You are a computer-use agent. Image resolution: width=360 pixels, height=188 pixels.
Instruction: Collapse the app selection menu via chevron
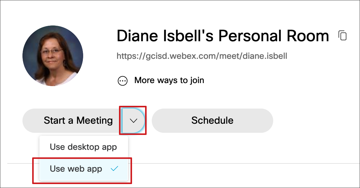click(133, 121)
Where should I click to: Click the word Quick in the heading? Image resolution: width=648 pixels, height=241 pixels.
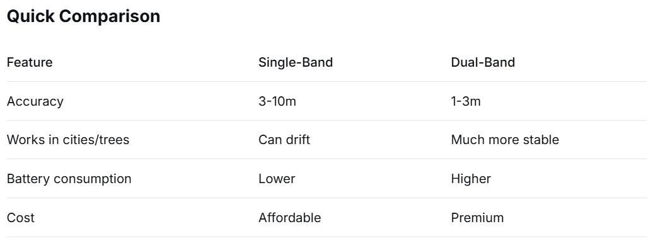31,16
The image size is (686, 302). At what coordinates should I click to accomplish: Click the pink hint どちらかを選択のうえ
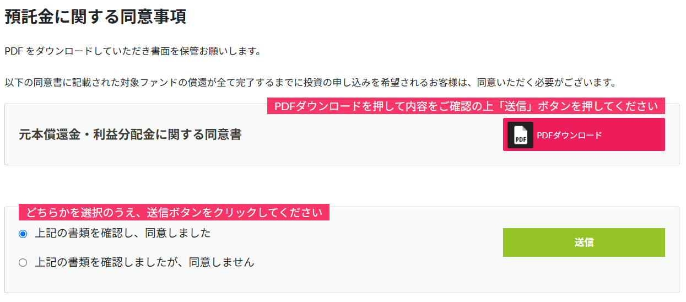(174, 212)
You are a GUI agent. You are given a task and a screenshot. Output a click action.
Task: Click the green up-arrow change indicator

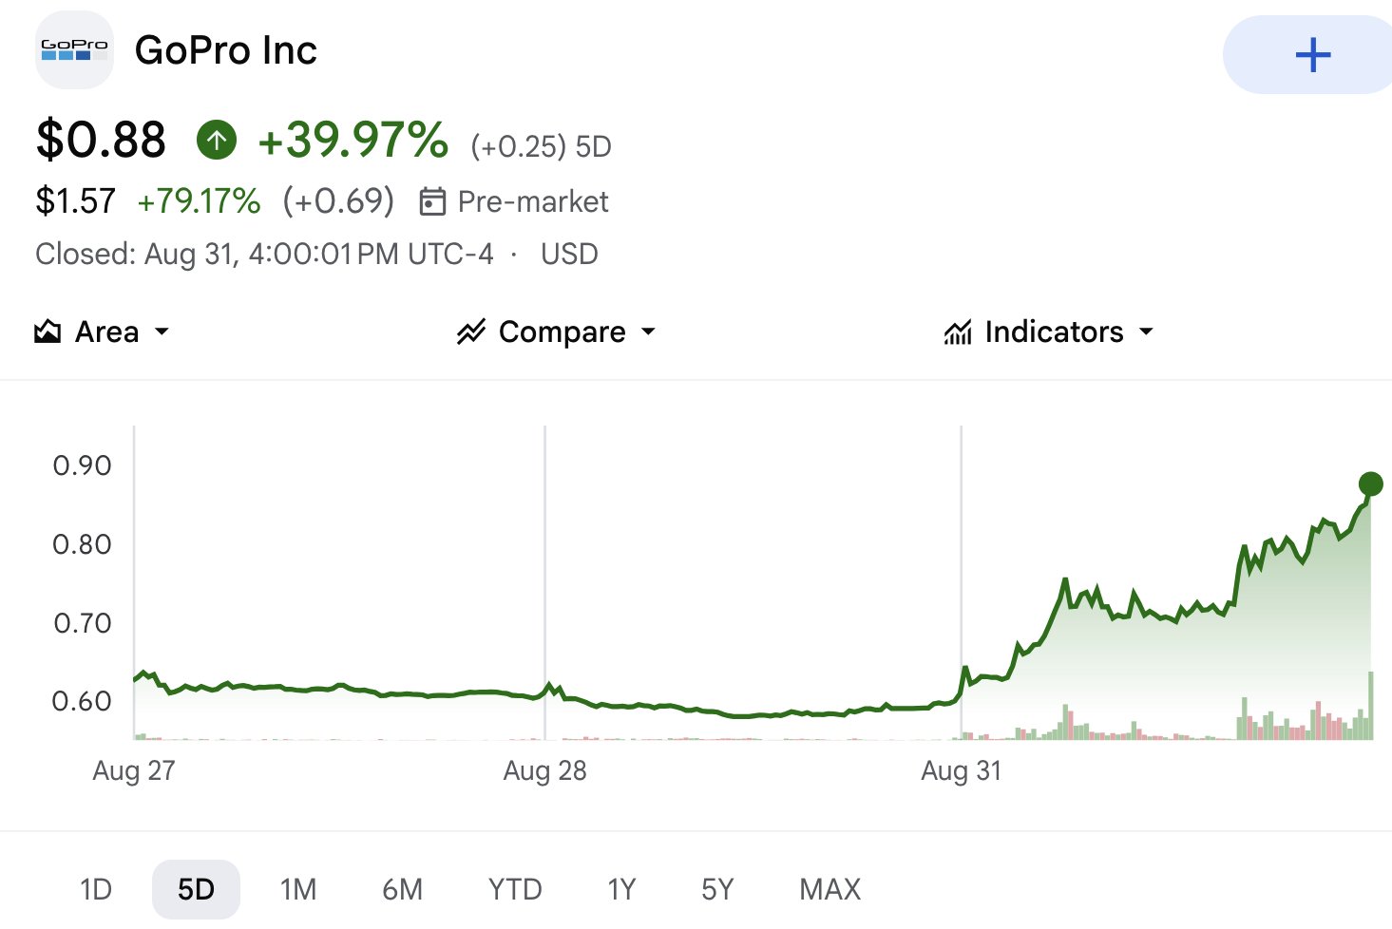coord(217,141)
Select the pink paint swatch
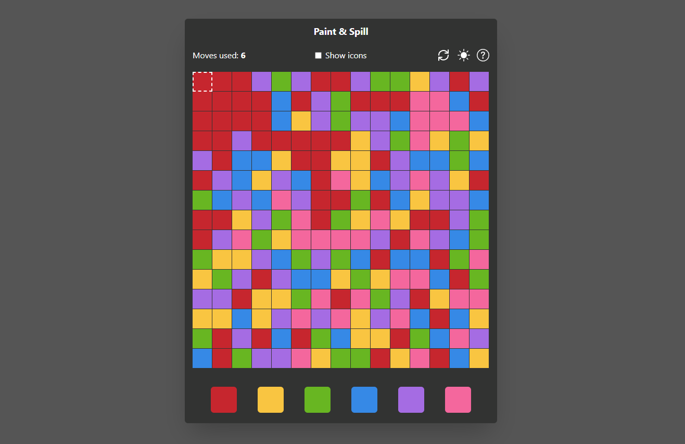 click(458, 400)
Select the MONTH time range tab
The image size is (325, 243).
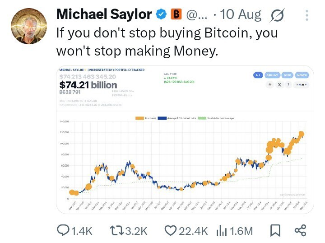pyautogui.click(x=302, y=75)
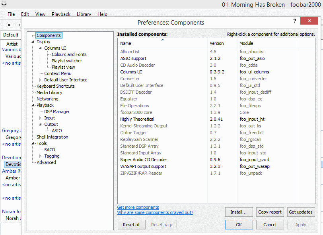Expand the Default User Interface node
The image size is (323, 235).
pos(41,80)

........

The task
Leaving the images out, return every record exactly.

Result of the task
You are a computer-use agent. Image resolution: width=360 pixels, height=188 pixels.
Instruction: Collapse the app selection menu via chevron
click(133, 121)
Where should I click to: Click the word Quick in the heading? Image resolution: width=648 pixels, height=241 pixels.
31,16
The image size is (686, 302). At what coordinates should I click to accomplish: Click the pink hint どちらかを選択のうえ
(174, 212)
You are a GUI agent. You are given a task and a screenshot. Output a click action.
Task: Click the green up-arrow change indicator

coord(217,141)
Select the pink paint swatch
 click(458, 400)
Select the MONTH time range tab
The image size is (325, 243).
pyautogui.click(x=302, y=75)
Expand the Default User Interface node
The image size is (323, 235).
pos(41,80)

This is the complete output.